The lead xeno growled and stepped forward, weapon raised. "Identify."

I smiled.

"No."

Then I moved.

The world slowed to syrup. My foot hit the ground, and the pavement cracked. I sprinted forward, faster than I'd ever moved in my life, faster than a car, faster than a train. The wind howled past my ears.

The first shot grazed my cheek. I barely felt it.

The second I caught mid-air, my fingers closing around the barrel of the alien's weapon. The rifle discharged directly into my palm with a crackling surge of plasma.

It burned.

Then stopped.

I crushed the rifle in my hand. The alien's eyes widened in the moment before my other fist caved in its skull.

Bone. Brain. Blood.

Gone.

The others reacted. Too slow.

One raised its gun.
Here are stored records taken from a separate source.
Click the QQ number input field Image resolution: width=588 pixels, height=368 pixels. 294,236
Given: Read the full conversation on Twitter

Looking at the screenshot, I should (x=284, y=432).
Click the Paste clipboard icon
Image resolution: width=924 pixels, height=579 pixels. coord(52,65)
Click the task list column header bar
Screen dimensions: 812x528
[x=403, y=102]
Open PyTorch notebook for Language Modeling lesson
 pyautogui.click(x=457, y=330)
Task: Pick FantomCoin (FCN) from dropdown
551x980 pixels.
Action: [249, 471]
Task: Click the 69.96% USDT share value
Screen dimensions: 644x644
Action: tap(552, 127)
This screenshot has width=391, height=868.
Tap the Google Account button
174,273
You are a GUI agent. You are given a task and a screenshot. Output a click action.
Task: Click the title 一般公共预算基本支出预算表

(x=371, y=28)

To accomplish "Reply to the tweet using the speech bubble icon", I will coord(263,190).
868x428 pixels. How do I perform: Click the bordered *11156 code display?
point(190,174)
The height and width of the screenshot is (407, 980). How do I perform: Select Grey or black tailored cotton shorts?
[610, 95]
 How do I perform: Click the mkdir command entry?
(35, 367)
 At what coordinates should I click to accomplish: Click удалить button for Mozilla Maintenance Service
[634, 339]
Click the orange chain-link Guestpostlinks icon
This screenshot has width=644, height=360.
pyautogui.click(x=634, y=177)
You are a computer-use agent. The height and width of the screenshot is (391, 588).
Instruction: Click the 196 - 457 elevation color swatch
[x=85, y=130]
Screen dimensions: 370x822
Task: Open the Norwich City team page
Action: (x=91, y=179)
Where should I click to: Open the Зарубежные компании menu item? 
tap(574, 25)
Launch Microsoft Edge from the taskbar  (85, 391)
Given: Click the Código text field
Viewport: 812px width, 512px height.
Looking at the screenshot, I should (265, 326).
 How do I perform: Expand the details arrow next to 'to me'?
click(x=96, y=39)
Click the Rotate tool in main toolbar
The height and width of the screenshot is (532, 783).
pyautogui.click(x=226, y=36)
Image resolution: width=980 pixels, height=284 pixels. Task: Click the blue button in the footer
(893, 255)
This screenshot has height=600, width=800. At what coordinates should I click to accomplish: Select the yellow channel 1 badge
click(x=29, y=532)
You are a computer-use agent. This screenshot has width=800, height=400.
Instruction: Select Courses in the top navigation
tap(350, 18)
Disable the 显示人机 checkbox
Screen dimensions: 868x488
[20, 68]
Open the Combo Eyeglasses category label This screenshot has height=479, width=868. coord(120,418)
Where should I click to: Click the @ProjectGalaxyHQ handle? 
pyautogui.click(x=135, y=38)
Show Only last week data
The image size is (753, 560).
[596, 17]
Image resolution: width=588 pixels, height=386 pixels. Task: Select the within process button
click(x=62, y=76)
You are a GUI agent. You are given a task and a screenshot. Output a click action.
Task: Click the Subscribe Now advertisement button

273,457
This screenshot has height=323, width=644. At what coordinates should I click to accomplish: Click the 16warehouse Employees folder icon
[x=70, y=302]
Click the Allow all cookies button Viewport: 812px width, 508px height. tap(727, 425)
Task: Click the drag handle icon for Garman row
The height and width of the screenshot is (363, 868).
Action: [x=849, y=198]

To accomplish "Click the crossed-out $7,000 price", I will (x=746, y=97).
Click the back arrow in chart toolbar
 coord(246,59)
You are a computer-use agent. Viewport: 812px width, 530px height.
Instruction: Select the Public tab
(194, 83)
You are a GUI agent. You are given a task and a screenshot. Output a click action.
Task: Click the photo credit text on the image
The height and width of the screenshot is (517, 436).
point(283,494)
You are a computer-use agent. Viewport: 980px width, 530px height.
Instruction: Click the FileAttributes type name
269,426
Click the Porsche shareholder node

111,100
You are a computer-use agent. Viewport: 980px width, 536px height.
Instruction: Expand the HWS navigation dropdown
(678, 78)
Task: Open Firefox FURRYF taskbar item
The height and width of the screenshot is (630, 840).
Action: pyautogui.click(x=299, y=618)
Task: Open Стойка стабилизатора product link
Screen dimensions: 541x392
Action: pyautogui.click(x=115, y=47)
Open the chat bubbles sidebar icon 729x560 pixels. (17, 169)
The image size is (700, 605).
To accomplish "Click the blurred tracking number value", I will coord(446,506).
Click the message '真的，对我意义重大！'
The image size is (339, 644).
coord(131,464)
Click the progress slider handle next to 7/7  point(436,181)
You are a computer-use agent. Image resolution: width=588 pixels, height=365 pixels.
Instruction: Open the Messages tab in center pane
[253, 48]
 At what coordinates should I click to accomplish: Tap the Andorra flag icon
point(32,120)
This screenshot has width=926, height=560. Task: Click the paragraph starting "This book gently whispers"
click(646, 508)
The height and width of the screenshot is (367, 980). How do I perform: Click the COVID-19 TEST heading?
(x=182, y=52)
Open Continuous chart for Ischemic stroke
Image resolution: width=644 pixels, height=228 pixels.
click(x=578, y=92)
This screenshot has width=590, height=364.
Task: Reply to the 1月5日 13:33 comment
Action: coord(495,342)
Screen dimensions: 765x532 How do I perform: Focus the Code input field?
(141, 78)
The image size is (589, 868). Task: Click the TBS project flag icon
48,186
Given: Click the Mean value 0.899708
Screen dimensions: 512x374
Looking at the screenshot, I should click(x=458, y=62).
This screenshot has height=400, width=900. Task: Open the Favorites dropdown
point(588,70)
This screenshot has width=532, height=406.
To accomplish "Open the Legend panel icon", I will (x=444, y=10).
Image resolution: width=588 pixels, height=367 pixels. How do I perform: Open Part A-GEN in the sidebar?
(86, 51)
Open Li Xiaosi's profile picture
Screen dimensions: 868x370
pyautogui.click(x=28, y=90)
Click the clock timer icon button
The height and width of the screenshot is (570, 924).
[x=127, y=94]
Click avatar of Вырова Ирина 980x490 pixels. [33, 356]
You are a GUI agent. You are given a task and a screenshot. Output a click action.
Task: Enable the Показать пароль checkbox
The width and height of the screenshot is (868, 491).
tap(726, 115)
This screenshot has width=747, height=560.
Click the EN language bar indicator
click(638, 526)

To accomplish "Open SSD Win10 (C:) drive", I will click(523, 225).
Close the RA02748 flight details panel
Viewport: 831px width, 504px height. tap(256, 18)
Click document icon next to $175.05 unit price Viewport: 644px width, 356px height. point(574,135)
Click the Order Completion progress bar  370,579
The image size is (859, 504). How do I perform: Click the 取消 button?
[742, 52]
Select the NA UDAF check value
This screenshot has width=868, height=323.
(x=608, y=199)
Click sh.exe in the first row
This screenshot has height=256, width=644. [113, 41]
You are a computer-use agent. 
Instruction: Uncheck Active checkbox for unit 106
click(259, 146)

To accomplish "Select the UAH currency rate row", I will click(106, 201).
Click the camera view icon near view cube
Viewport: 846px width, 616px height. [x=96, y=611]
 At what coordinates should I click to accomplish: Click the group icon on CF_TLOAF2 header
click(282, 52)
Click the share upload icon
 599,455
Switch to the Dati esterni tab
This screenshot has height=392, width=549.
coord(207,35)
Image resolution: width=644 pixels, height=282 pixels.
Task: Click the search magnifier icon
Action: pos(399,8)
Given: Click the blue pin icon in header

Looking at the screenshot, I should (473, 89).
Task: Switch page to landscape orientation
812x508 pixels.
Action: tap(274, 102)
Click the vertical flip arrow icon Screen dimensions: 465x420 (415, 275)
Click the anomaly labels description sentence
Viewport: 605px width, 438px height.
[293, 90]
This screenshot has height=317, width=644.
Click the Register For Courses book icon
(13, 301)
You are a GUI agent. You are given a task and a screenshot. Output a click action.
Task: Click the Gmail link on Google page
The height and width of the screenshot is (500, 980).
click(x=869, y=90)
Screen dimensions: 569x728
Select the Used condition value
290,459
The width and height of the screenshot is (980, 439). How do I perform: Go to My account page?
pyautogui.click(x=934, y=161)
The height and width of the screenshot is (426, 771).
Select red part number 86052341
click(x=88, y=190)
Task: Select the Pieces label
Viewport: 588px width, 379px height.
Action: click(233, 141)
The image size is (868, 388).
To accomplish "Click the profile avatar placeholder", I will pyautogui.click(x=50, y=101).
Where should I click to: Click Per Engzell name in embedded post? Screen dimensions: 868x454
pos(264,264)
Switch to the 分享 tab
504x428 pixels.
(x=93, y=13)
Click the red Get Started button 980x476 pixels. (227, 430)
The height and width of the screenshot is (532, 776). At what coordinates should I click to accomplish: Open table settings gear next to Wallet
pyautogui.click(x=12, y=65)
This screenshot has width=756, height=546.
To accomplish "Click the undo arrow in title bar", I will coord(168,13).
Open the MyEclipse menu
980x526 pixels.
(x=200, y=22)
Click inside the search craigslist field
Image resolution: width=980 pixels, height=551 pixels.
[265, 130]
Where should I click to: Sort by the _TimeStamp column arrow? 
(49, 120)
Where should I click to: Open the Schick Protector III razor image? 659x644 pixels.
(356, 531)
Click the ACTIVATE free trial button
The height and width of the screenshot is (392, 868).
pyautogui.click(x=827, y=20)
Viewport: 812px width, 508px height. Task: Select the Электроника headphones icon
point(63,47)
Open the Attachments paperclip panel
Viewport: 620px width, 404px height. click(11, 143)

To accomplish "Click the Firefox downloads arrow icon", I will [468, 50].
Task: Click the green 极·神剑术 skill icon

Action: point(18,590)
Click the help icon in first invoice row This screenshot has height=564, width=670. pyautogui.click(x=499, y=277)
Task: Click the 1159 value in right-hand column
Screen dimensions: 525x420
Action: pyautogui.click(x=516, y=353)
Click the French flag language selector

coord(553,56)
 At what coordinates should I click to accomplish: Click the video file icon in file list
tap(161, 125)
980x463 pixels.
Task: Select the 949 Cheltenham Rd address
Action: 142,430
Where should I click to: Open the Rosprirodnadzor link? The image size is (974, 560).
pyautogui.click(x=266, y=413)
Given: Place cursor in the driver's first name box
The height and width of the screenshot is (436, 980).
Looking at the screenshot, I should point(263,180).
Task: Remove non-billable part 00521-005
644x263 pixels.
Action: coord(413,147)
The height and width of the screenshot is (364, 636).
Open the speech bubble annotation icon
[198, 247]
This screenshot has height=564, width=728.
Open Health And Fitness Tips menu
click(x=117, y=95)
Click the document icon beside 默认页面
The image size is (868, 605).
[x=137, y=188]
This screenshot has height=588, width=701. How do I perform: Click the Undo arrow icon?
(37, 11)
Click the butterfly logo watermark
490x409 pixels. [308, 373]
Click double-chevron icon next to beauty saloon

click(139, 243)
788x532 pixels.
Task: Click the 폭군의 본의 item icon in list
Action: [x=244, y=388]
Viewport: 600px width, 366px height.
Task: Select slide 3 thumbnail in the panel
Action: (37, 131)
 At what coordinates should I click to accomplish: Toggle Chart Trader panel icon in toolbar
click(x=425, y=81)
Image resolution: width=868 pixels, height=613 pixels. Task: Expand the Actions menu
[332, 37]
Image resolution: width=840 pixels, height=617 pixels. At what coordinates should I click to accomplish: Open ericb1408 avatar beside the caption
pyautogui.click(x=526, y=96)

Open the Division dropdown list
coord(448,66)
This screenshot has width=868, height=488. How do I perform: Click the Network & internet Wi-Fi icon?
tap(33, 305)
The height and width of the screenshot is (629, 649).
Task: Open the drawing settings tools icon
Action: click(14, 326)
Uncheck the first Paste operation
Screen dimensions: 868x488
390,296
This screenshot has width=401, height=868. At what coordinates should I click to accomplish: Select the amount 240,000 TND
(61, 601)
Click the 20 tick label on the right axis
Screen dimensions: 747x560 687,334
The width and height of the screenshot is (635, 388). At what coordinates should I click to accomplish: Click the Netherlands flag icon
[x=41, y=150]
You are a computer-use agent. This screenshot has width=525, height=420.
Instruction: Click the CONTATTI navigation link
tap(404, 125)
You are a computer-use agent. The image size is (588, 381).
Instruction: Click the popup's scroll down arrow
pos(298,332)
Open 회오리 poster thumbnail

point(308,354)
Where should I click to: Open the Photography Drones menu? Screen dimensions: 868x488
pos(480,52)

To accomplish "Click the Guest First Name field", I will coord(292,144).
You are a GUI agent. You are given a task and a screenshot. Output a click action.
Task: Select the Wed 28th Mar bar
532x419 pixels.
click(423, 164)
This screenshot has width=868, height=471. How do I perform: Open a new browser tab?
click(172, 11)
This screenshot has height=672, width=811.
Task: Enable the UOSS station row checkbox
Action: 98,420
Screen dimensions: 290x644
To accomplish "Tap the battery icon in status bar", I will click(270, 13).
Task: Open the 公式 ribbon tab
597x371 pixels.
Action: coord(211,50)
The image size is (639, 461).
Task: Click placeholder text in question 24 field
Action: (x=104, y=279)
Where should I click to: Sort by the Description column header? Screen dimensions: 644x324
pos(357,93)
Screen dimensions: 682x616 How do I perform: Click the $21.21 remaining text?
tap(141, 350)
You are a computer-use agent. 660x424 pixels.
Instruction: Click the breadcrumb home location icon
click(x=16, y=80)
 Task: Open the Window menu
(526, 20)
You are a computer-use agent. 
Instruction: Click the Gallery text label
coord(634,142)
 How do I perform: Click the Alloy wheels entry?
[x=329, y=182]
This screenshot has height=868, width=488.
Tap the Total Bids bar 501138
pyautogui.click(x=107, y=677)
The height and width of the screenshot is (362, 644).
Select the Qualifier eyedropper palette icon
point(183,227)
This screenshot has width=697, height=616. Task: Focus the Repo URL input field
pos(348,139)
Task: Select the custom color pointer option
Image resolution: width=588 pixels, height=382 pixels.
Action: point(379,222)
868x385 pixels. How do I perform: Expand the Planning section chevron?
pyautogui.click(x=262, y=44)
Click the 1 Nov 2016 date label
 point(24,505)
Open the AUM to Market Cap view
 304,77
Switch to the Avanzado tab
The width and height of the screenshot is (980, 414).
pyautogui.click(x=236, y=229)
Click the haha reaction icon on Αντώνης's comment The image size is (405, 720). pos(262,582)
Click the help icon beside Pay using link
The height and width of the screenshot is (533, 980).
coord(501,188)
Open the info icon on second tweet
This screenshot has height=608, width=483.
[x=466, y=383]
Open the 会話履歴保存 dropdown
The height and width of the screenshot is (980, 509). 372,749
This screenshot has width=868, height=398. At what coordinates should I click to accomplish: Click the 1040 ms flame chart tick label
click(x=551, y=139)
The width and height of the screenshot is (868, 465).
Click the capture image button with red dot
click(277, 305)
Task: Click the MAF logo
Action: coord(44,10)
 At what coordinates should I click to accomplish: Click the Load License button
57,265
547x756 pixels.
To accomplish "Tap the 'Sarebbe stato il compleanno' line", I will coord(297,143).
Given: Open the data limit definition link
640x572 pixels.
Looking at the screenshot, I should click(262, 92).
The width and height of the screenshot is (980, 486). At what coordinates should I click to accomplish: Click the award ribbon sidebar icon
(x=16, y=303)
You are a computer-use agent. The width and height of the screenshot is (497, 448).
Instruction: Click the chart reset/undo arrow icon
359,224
I was already on it. My elbow struck its throat. Cartilage shattered. A follow-up kick sent its body flying ten meters down the street.

Two left. One tried to run.

I grabbed it by the tail, spun, and threw it like a hammer into a wall.

The last one was smarter. It dropped its weapon and raised both clawed hands.

"Yield!" it hissed. "No... harm!"

I stepped forward, blood still dripping from my fists. I looked it in the eye.

"No," I said coldly.

Then I ended it.

The street fell quiet again. The woman was still on her knees, shaking. Her eyes locked onto me like I was something between a savior and a monster.

I knelt beside her.

"You're safe," I said.

She recoiled.

I didn't blame her.

She spoke at last, voice hoarse.

"They came looking for... for a boy. A child."

How did they know I would be here? Chaos shenanigans?

I looked toward the broken building. Bodies lay inside. Civilians. Not soldiers. Hiding from monsters.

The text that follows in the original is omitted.